→ **Texto fornecido**
--*--
Bebê indígena morreu por falta de comida, dizem pais
Funasa afirma que deu cesta alimentar à família

Hudson Corrêa
Da agência Folha, em Dourados (MS)

A índia guarani Salete Benites, 20, mãe do bebê Cleison, de dez meses, disse ontem que a criança morreu no domingo por falta de comida na aldeia Bororó, em Dourados (210 km de Campo Grande). Ela afirma que também falta água em sua casa. "Eu não tinha comida para dar para ele", afirmou Salete.
A Folha visitou ontem a aldeia e constatou, porém, que na casa de Salete ainda havia meio pacote de leite em pó, 5 kg de farinha de trigo, ao menos 1 kg de arroz, um saco de açúcar, 3 kg de feijão e uma lata de óleo. Ela disse que, desses alimentos, só consegue comer o arroz, mas não soube explicar os motivos.
A casa é um barraco de terra batida, no matagal, coberto com sapé e onde mal cabe a cama, único móvel. O fogão à lenha fica do lado de fora.
--*--
→ **Extratos de dados**
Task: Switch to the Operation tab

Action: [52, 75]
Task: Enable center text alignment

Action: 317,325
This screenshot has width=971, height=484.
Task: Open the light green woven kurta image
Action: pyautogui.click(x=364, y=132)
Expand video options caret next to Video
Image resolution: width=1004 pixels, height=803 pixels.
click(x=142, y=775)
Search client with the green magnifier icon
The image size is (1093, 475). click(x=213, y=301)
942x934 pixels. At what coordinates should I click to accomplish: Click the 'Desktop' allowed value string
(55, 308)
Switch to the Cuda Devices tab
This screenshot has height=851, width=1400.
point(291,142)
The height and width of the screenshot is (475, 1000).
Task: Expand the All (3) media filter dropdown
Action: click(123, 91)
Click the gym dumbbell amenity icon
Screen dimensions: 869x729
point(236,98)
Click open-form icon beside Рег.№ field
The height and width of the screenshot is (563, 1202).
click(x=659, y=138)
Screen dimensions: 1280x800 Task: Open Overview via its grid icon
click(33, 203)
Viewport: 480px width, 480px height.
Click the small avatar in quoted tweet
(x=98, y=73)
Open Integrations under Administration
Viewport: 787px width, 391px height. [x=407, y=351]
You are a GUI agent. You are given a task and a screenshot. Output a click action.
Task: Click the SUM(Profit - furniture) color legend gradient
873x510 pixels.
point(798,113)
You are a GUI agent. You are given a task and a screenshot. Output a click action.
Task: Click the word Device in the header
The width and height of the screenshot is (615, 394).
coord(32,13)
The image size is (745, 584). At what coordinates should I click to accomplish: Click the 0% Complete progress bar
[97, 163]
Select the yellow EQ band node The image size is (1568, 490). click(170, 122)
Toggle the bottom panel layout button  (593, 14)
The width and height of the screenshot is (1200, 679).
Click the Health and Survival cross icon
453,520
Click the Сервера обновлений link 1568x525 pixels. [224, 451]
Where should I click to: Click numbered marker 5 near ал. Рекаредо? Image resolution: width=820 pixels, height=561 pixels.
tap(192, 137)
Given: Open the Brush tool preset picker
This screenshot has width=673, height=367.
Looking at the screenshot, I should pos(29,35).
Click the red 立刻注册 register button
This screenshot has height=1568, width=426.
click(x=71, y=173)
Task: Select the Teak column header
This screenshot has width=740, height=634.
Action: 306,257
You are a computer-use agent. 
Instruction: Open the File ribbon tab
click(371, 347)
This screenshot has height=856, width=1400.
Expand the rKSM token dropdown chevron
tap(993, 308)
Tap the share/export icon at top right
--*--
→ **O que fazer**
1. Indique se cada afirmação abaixo está de acordo com a reportagem sobre o bebê guarani, respondendo sim ou não e citando literalmente as palavras da reportagem que decidem a questão. (a) Salete Benites tem 20 anos. (b) Na casa de Salete não havia nenhum alimento. (c) O fogão à lenha fica dentro do barraco.
2. Segundo a reportagem sobre o bebê guarani, que idade tinha o bebê Cleison?
3. Dê continuidade à reportagem sobre o bebê guarani a partir da última frase apresentada.
As linhas não têm relação com a reportagem.

→ **Respostas em ordem**
1.
(a) Sim: "A índia guarani Salete Benites, 20".
(b) Não: "na casa de Salete ainda havia meio pacote de leite em pó, 5 kg de farinha de trigo, ao menos 1 kg de arroz, um saco de açúcar, 3 kg de feijão e uma lata de óleo".
(c) Não: "O fogão à lenha fica do lado de fora."

2. Dez meses.

3.
Responsável pela assistência nas aldeias, a Funasa (Fundação Nacional de Saúde) diz que Salete e seu marido, o caiuá Brasil Lopes, 19, receberam no dia 9 uma cesta com 44 kg de alimentos. O casal tem outro filho, Cleimar, 4. No atestado de óbito de Cleison consta "desnutrição severa" como causa da morte. Além de Cleison, a Funasa confirma a morte relacionada a desnutrição neste mês de Nandinho Fernandes, 2.
O médico Zelick Trajber, da Funasa, voltou a afirmar ontem que uma doença, como pneumonia ou diarréia, pode ter matado Cleison. Durante consulta da criança no dia 14, foi constatada "desnutrição moderada", mas a mãe, segundo Trajber, não voltou ao posto. Salete confirma que recebeu a cesta de alimentos no dia 9, mas diz que já não tinha comida no dia 14, quando levou Cleison ao posto de saúde. Ela, porém, entra em contradição. Primeiro disse que recebeu muita água, algo que não alimenta. Em seguida, confirma que o médico do posto deu um saco de leite em pó, que ainda está em sua casa.
O líder da aldeia Bororó, Luciano Arévolo, disse anteontem que pais indígenas trocam cestas de alimentos por bebidas alcoólicas. Ele citou Salete como exemplo. "Eu bebo, sim, mas não de cair. Não fiz isso." "Eu tive o bebê com dois quilos e dez gramas, ele sempre foi desnutrido", disse Salete.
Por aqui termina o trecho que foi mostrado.